It said the senators hoped to deliver the message that this was "the Democrats first opportunity to pay off organized labor after the election" and was "a precursor to card check and other items."
The hard feelings clearly spread beyond the Senate, however, on Friday, with House Majority Leader Steny Hoyer chiding Republicans.
"Every member of Congress should be focused on the overall economy right now, not on satisfying long-standing grudges," he said.
In Lansing, Gov. Jennifer Granholm said the senators who opposed the automaker rescue were biased.
"The favoritism that was shown to those foreign companies at the expense of American industries was, frankly, shocking," she said.
For a time Thursday, it appeared the UAW and Senate Republicans would reach a deal on the $14-billion plan.
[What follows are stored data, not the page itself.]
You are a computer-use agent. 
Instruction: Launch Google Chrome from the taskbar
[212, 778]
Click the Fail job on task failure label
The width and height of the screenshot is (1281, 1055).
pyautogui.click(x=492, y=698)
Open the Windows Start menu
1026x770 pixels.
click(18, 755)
According to Senate Banking Committee Chairman Chris Dodd of Connecticut, who represented Democratic leaders in the talks, agreement was reached on several issues -- including trading cash for equity in the companies to help fund employee health care.
But the issue that split them was wages and benefits.
Corker and the Republicans pressed the UAW to put them on the same level as what workers earn at Toyota, Nissan, Honda and BMW in the United States by the end of next year.
The union said it would try to do so by the time its contracts expire in 2011.
It wasn't good enough for Republican senators (even though 10 Republicans voted for the bill and four Democrats voted against it), who had enough support to stop the bill short of the needed 60 votes.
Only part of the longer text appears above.